== WHAT YOU ARE ASKED TO DO ==
Return every line of the records below verbatim, with no pictures in the copy.

(Items listed in a dataset)

▶

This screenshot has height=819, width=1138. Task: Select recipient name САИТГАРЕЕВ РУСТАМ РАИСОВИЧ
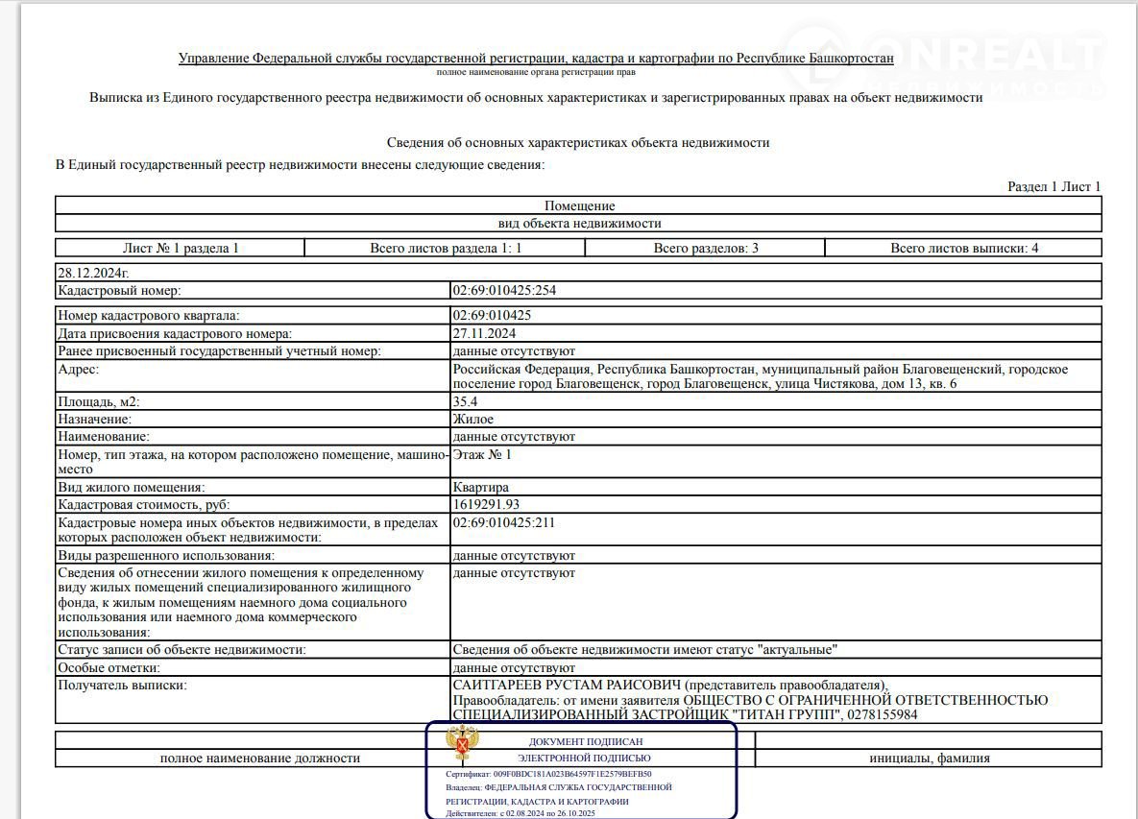567,686
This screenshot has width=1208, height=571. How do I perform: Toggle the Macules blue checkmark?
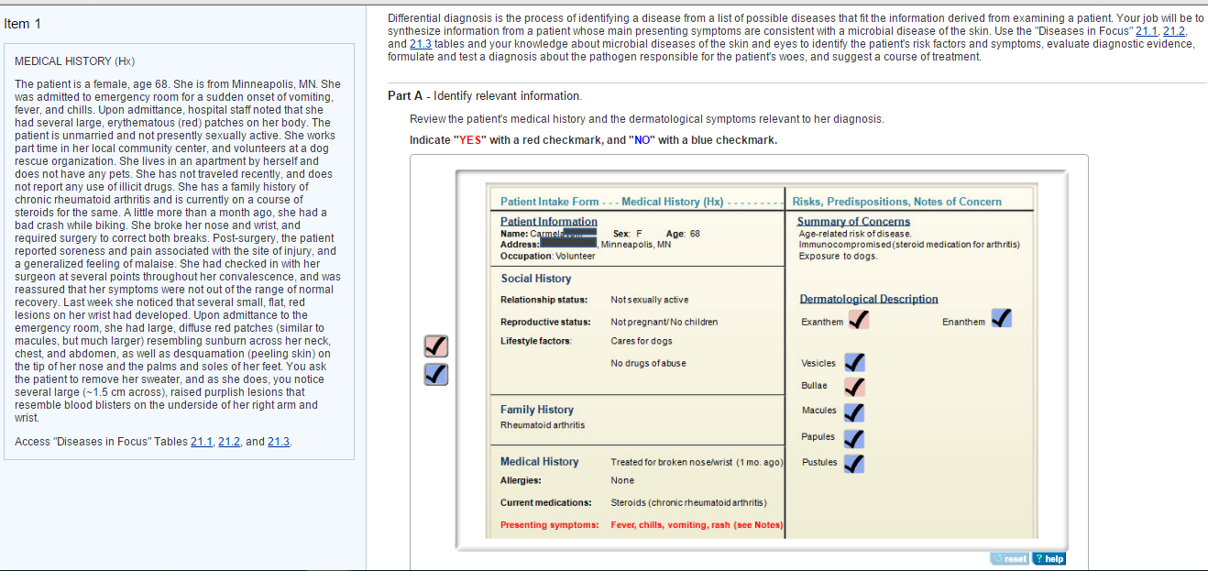coord(854,412)
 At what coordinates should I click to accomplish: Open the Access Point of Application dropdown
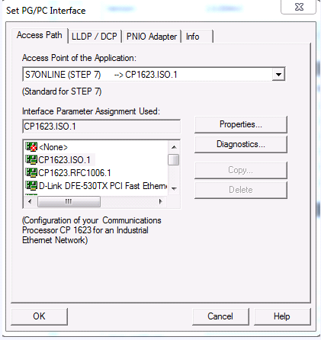(278, 75)
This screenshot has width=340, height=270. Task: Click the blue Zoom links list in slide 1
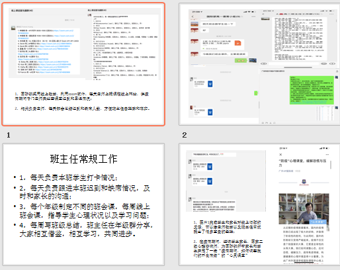coord(48,51)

◀

== OUTPUT FOR THIS TASK ==
This screenshot has height=819, width=1138. Task: Select recipient name САИТГАРЕЕВ РУСТАМ РАИСОВИЧ
567,686
This screenshot has width=1208, height=571. How do I perform: Toggle the Macules blue checkmark?
coord(854,412)
 At what coordinates should I click to accomplish: Open the Access Point of Application dropdown
(278, 75)
This screenshot has width=340, height=270. Task: Click the blue Zoom links list in slide 1
coord(48,51)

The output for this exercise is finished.